Tax credits and King County’s working poor
[As Congress embarks on its annual task of refining the federal tax code, our free tax campaign director and asset-building guru Courtney Noble discusses the importance of temporarily expanded tax credits in providing the working poor with a solid financial footing, and argues for making those expansions permanent.]
Between January and April, 2010, United Way of King County volunteers prepared tax returns for 14,000 clients throughout King County. Our clients had a median annual income of $19,062, which, when compared to Seattle’s median household income of $85,828, reveals the challenges many of these taxpayers faced to make ends meet. Moreover, the median income of our 2010 clients was $465 less than that of our 2009 clients, and 12% of clients were receiving unemployment compensation, up from 8% in 2009. These taxpayers represent some of the individuals hardest hit by the recession: the newly unemployed, the working poor and those attempting to get by on a patchwork of minimum wage jobs.
Fortunately, several new provisions to the tax code introduced by Congress as part of last year’s Recovery Act allowed our tax clients to receive larger refunds this year than in previous tax years. The average tax refund for our clients in 2010 was $1,981, an increase of $282 over 2009’s average refund of $1,699. Tax refunds are, for many of our clients, the largest single infusion of cash they receive all year, and a larger refund can make a real impact on a household budget of $19,000. The increased refund size for our 2010 tax clients stemmed primarily from 3 significant tax code changes, which President Obama is proposing to make permanent in his 2011 budget.
Supporting Children: Child Tax Credit
The CTC allows low- and moderate-income families to cover some of the added costs of raising children while encouraging parents to work. Prior to tax year 2009, the CTC was refundable only to families earning more than $13,000. For 2009, the Recovery Act made families eligible once they earned $3,000, with the size of the credit growing with the family’s earnings. If Congress does not make this improvement permanent, the poorest families will lose access to the full credit; for example, a parent working for the minimum wage and raising two kids in Washington would see her credit cut from $2,000 to less than $650. The extension of the credit is a cost effective way to prevent already poor children from falling into deeper poverty, thereby circumventing significant long term costs to our community as a whole.
Encouraging Work: Earned Income Tax Credit
The EITC is a federal tax credit for low- and moderate-income working people designed to encourage and reward work. Prior to tax year 2009, families with three or more children received the same EITC benefits as those with two children, in spite of larger families’ higher living expenses. The change introduced in the Recovery Act responded both to the increased costs of raising more children and to the greater likelihood of poverty in larger families. For United Way of King County’s tax clients, the average EITC grew from $1,452 in 2009 to $1,630 in 2010, and the overall total of EITC dollars returned to the community through our program increased from $5.2 million in 2009 to $6.3 million in 2010. Making the improvements to the EITC permanent will mean not only distributing funds to larger families who live on the precipice of poverty, but increasing the federal dollars to be spent and circulated in our community.

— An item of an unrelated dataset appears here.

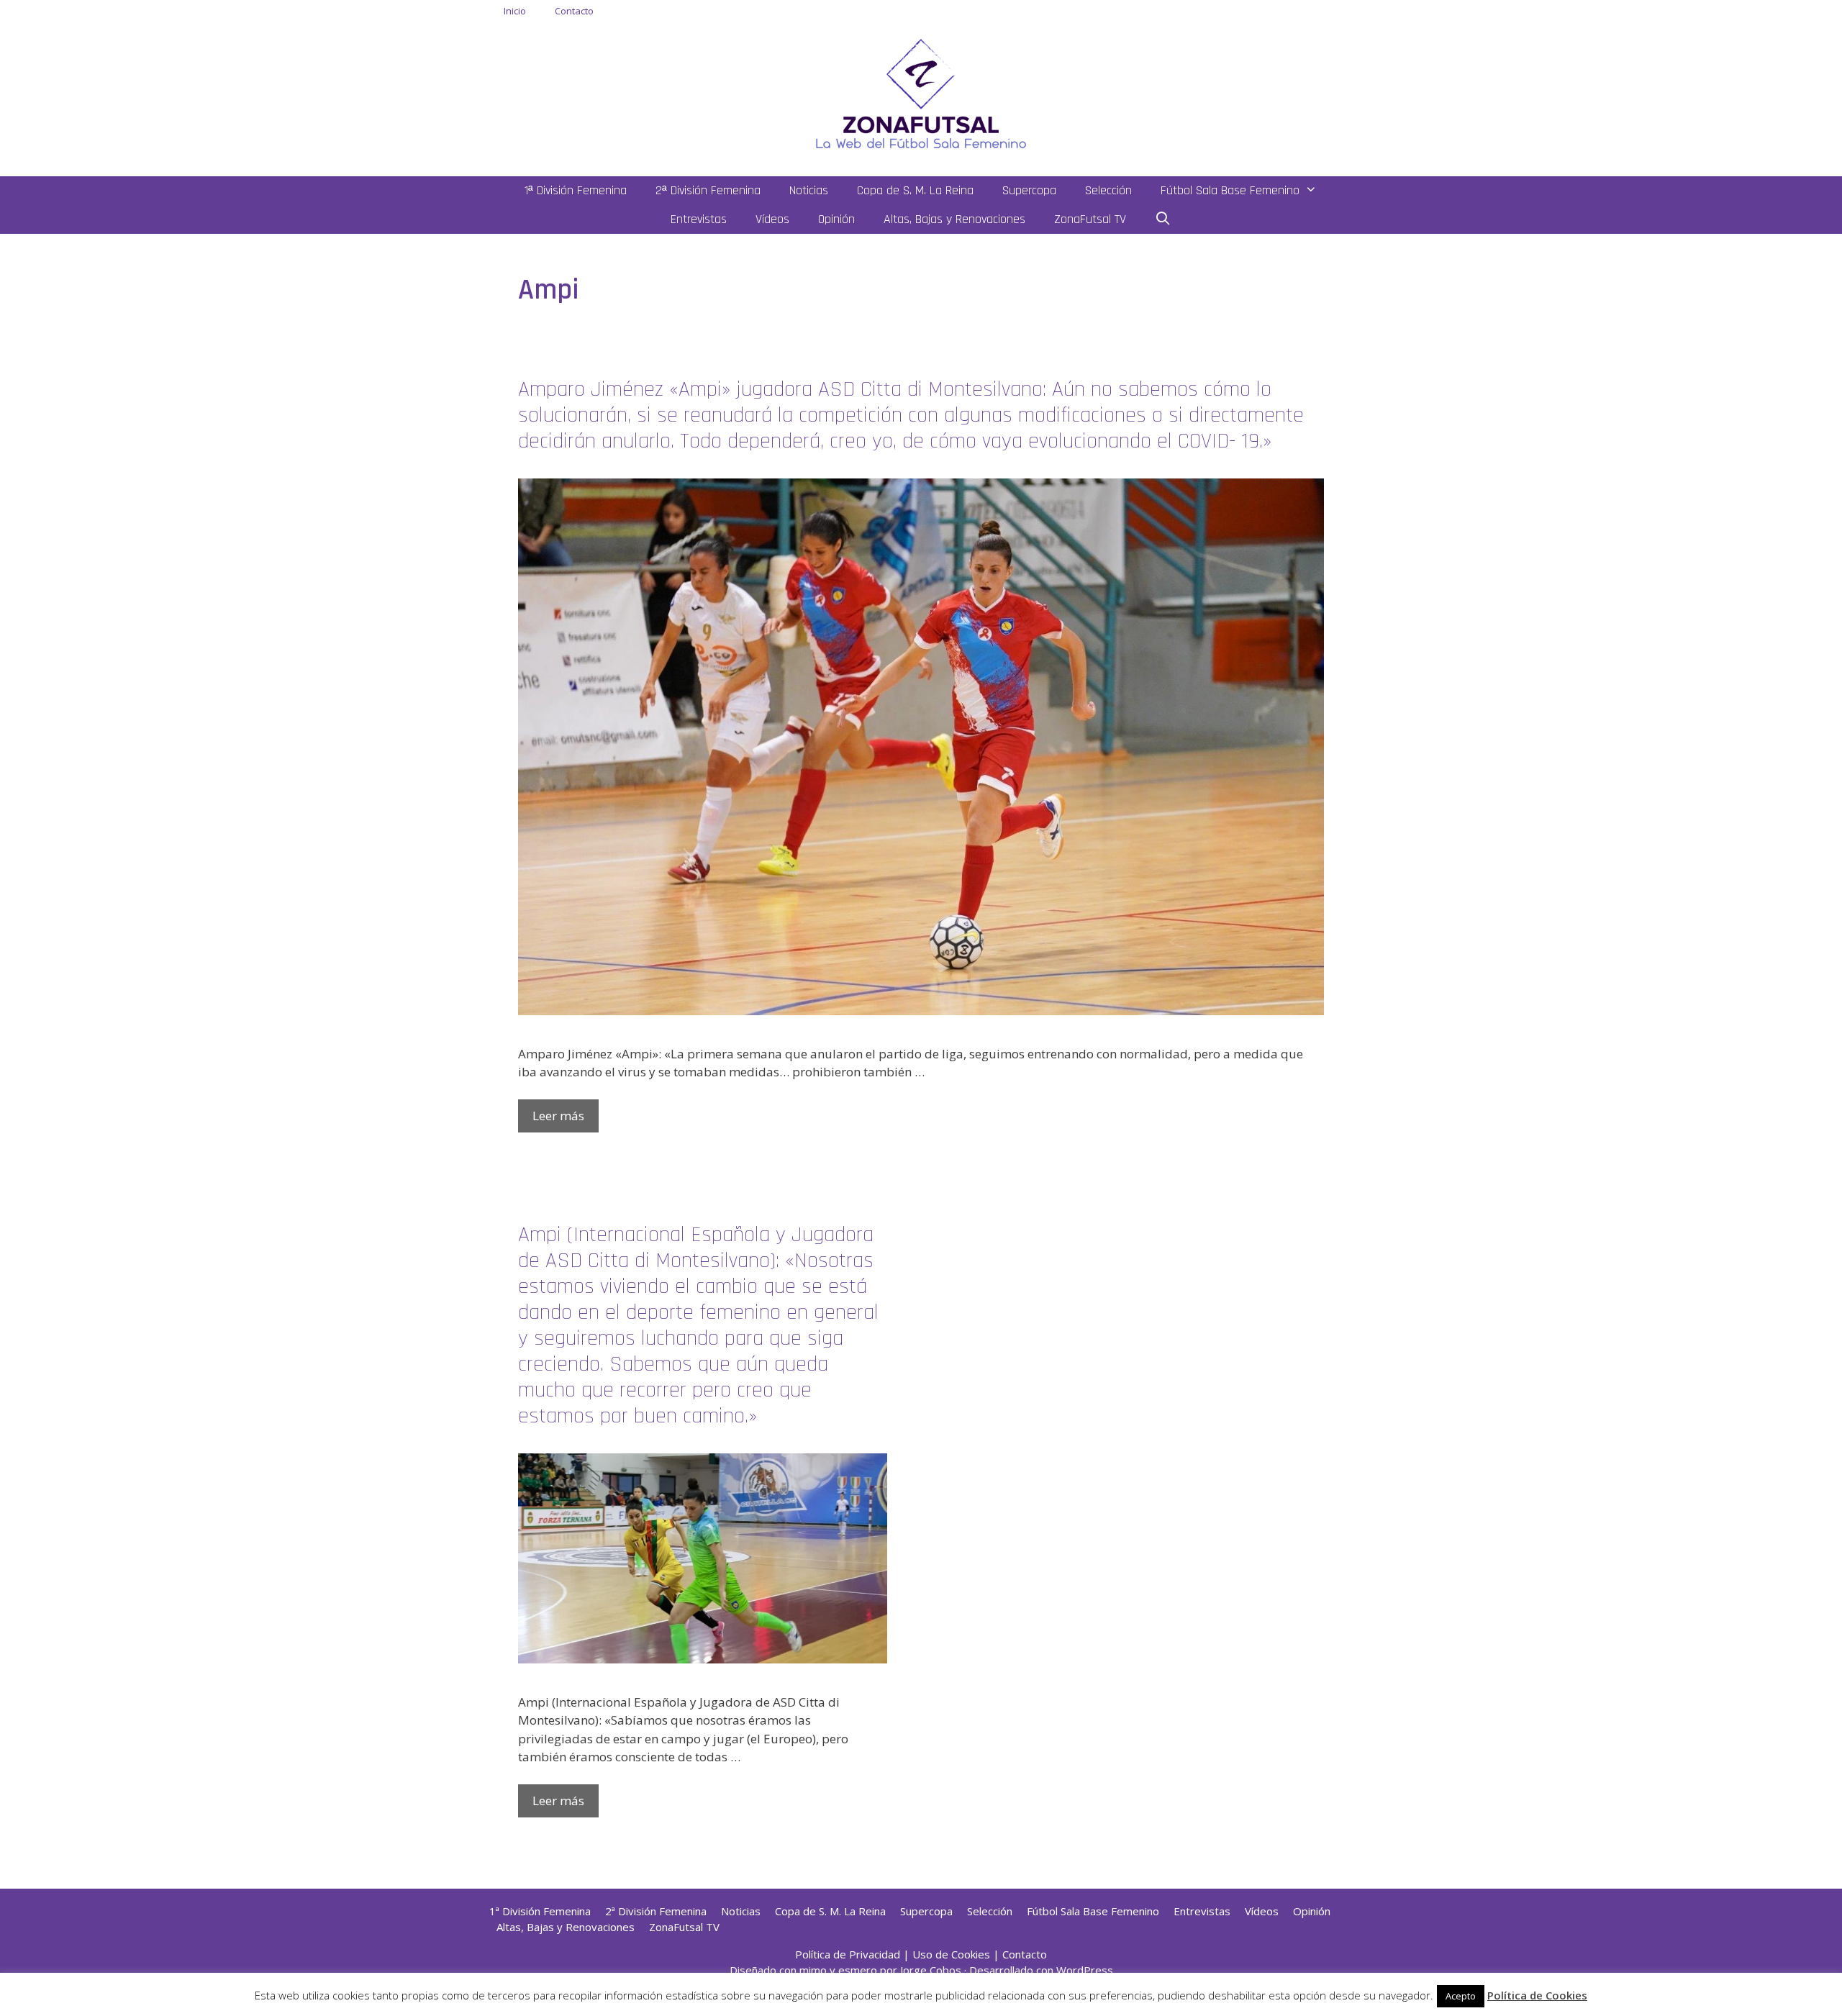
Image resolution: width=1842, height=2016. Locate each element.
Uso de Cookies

Promoting Education: American Opportunity Tax Credit
The Recovery Act also revised the Hope Education Credit, renaming it the American Opportunity Tax Credit, and rendering it available to millions of low- and moderate-income students for the first time. The changes raised the maximum value of the credit from $1,800 to $2,500, made the first $1,000 of the credit refundable and allowed students to claim the credit for four years of education instead of two. Before this improvement, married couples earning less than $26,000 with one child in college and another younger child would be ineligible for the credit. In this time of high unemployment, it makes sense for members of our community to upgrade their skills and prepare for jobs with career potential. Most federal tax assistance for college study is primarily helpful to households with incomes of $100,000 – $200,000. This credit supports higher education for students for whom it could otherwise be unaffordable
Making these improvements to the tax code permanent will help low-income working families in King County withstand the loss of income from the recession, prevent millions from slipping into poverty, and sustain economic growth, now and for years to come. In 2010, the United Way’s 600 volunteer tax preparers saw these credits help parents whose earnings had dropped in the recession, and help children, families and the economy by preventing disastrous reductions in purchases of food and other necessities. Extending these credits will provide significant help to families living on the poverty line, easing their daily struggle to make ends meet.